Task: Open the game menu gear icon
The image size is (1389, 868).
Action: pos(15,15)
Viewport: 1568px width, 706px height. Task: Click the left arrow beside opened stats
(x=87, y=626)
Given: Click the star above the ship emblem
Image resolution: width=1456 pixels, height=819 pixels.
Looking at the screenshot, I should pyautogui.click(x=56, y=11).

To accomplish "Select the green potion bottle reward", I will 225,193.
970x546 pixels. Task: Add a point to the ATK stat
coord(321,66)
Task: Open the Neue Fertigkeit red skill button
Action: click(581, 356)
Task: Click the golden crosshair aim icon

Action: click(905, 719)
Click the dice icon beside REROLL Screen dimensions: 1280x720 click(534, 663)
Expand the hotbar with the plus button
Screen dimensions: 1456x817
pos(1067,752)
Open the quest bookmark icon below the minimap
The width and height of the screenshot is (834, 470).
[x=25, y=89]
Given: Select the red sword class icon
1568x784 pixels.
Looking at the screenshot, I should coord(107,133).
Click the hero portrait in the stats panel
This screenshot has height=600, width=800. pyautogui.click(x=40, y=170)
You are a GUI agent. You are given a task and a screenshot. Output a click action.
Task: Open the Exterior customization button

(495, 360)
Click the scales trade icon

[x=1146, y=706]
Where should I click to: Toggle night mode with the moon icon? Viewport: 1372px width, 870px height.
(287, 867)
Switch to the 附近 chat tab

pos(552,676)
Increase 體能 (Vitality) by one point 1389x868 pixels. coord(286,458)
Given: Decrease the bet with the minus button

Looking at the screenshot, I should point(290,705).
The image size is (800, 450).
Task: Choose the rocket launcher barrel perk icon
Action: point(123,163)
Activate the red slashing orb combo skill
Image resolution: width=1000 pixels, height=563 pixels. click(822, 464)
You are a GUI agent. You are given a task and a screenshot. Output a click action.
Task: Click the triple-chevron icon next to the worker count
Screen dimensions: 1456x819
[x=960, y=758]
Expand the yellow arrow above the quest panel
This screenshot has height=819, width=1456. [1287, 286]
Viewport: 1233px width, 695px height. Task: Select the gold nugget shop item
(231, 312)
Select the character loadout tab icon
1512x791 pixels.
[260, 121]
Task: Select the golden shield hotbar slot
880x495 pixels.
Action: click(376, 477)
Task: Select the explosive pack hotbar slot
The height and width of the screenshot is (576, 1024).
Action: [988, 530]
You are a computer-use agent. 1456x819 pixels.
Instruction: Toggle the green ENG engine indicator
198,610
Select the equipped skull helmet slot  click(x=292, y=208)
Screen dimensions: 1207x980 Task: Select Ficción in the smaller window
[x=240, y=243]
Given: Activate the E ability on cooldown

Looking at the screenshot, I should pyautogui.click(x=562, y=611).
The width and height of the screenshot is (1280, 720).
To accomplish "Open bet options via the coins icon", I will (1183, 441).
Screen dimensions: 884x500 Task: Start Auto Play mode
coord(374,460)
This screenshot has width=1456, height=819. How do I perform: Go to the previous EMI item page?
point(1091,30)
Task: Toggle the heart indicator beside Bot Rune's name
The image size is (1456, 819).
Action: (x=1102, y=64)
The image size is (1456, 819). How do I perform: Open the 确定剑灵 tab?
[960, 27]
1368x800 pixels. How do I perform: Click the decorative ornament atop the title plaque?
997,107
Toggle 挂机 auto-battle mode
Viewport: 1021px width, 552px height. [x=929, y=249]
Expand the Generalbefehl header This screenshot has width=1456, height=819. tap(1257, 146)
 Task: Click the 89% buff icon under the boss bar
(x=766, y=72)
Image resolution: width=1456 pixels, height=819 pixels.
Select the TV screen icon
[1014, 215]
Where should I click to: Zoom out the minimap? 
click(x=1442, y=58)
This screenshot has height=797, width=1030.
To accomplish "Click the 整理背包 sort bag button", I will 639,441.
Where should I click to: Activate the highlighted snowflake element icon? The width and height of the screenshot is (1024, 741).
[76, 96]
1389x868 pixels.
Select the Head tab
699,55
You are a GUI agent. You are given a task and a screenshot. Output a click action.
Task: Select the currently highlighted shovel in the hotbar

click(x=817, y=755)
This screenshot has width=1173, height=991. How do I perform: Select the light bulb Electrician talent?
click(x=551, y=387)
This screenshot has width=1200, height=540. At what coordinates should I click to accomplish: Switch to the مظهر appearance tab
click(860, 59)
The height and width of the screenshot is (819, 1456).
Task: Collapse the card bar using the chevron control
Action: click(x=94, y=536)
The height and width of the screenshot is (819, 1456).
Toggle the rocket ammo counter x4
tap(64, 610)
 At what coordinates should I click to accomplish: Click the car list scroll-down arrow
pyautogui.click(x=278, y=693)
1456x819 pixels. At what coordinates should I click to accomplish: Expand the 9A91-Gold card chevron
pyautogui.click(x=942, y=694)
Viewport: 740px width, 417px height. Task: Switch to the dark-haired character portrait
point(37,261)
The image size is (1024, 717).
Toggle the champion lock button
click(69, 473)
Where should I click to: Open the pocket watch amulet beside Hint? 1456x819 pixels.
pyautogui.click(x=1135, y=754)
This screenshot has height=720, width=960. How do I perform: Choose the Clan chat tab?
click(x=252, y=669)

* * * * * * * * *

### Description of the task:
Update the lines above, replacing "minimap" with "mini-map" and changing nothing else.

### Completed task:
Task: Open the game menu gear icon
The image size is (1389, 868).
Action: pos(15,15)
Viewport: 1568px width, 706px height. Task: Click the left arrow beside opened stats
(x=87, y=626)
Given: Click the star above the ship emblem
Image resolution: width=1456 pixels, height=819 pixels.
Looking at the screenshot, I should pyautogui.click(x=56, y=11).

To accomplish "Select the green potion bottle reward", I will 225,193.
970x546 pixels. Task: Add a point to the ATK stat
coord(321,66)
Task: Open the Neue Fertigkeit red skill button
Action: click(581, 356)
Task: Click the golden crosshair aim icon

Action: click(905, 719)
Click the dice icon beside REROLL Screen dimensions: 1280x720 click(534, 663)
Expand the hotbar with the plus button
Screen dimensions: 1456x817
pos(1067,752)
Open the quest bookmark icon below the mini-map
The width and height of the screenshot is (834, 470).
[x=25, y=89]
Given: Select the red sword class icon
1568x784 pixels.
Looking at the screenshot, I should coord(107,133).
Click the hero portrait in the stats panel
This screenshot has height=600, width=800. pyautogui.click(x=40, y=170)
You are a GUI agent. You are given a task and a screenshot. Output a click action.
Task: Open the Exterior customization button

(495, 360)
Click the scales trade icon

[x=1146, y=706]
Where should I click to: Toggle night mode with the moon icon? Viewport: 1372px width, 870px height.
(287, 867)
Switch to the 附近 chat tab

pos(552,676)
Increase 體能 (Vitality) by one point 1389x868 pixels. coord(286,458)
Given: Decrease the bet with the minus button

Looking at the screenshot, I should point(290,705).
The image size is (800, 450).
Task: Choose the rocket launcher barrel perk icon
Action: point(123,163)
Activate the red slashing orb combo skill
Image resolution: width=1000 pixels, height=563 pixels. click(822, 464)
You are a GUI agent. You are given a task and a screenshot. Output a click action.
Task: Click the triple-chevron icon next to the worker count
Screen dimensions: 1456x819
[x=960, y=758]
Expand the yellow arrow above the quest panel
This screenshot has height=819, width=1456. [1287, 286]
Viewport: 1233px width, 695px height. Task: Select the gold nugget shop item
(231, 312)
Select the character loadout tab icon
1512x791 pixels.
[260, 121]
Task: Select the golden shield hotbar slot
880x495 pixels.
Action: click(376, 477)
Task: Select the explosive pack hotbar slot
The height and width of the screenshot is (576, 1024).
Action: [988, 530]
You are a computer-use agent. 1456x819 pixels.
Instruction: Toggle the green ENG engine indicator
198,610
Select the equipped skull helmet slot  click(x=292, y=208)
Screen dimensions: 1207x980 Task: Select Ficción in the smaller window
[x=240, y=243]
Given: Activate the E ability on cooldown

Looking at the screenshot, I should pyautogui.click(x=562, y=611).
The width and height of the screenshot is (1280, 720).
To accomplish "Open bet options via the coins icon", I will (1183, 441).
Screen dimensions: 884x500 Task: Start Auto Play mode
coord(374,460)
This screenshot has width=1456, height=819. How do I perform: Go to the previous EMI item page?
point(1091,30)
Task: Toggle the heart indicator beside Bot Rune's name
The image size is (1456, 819).
Action: (x=1102, y=64)
The image size is (1456, 819). How do I perform: Open the 确定剑灵 tab?
[960, 27]
1368x800 pixels. How do I perform: Click the decorative ornament atop the title plaque?
997,107
Toggle 挂机 auto-battle mode
Viewport: 1021px width, 552px height. [x=929, y=249]
Expand the Generalbefehl header This screenshot has width=1456, height=819. tap(1257, 146)
 Task: Click the 89% buff icon under the boss bar
(x=766, y=72)
Image resolution: width=1456 pixels, height=819 pixels.
Select the TV screen icon
[1014, 215]
Where should I click to: Zoom out the mini-map? 
click(x=1442, y=58)
This screenshot has height=797, width=1030.
To accomplish "Click the 整理背包 sort bag button", I will 639,441.
Where should I click to: Activate the highlighted snowflake element icon? The width and height of the screenshot is (1024, 741).
[76, 96]
1389x868 pixels.
Select the Head tab
699,55
You are a GUI agent. You are given a task and a screenshot. Output a click action.
Task: Select the currently highlighted shovel in the hotbar

click(x=817, y=755)
This screenshot has width=1173, height=991. How do I perform: Select the light bulb Electrician talent?
click(x=551, y=387)
This screenshot has width=1200, height=540. At what coordinates should I click to accomplish: Switch to the مظهر appearance tab
click(860, 59)
The height and width of the screenshot is (819, 1456).
Task: Collapse the card bar using the chevron control
Action: click(x=94, y=536)
The height and width of the screenshot is (819, 1456).
Toggle the rocket ammo counter x4
tap(64, 610)
 At what coordinates should I click to accomplish: Click the car list scroll-down arrow
pyautogui.click(x=278, y=693)
1456x819 pixels. At what coordinates should I click to accomplish: Expand the 9A91-Gold card chevron
pyautogui.click(x=942, y=694)
Viewport: 740px width, 417px height. Task: Switch to the dark-haired character portrait
point(37,261)
The image size is (1024, 717).
Toggle the champion lock button
click(69, 473)
Where should I click to: Open the pocket watch amulet beside Hint? 1456x819 pixels.
pyautogui.click(x=1135, y=754)
This screenshot has height=720, width=960. How do I perform: Choose the Clan chat tab?
click(x=252, y=669)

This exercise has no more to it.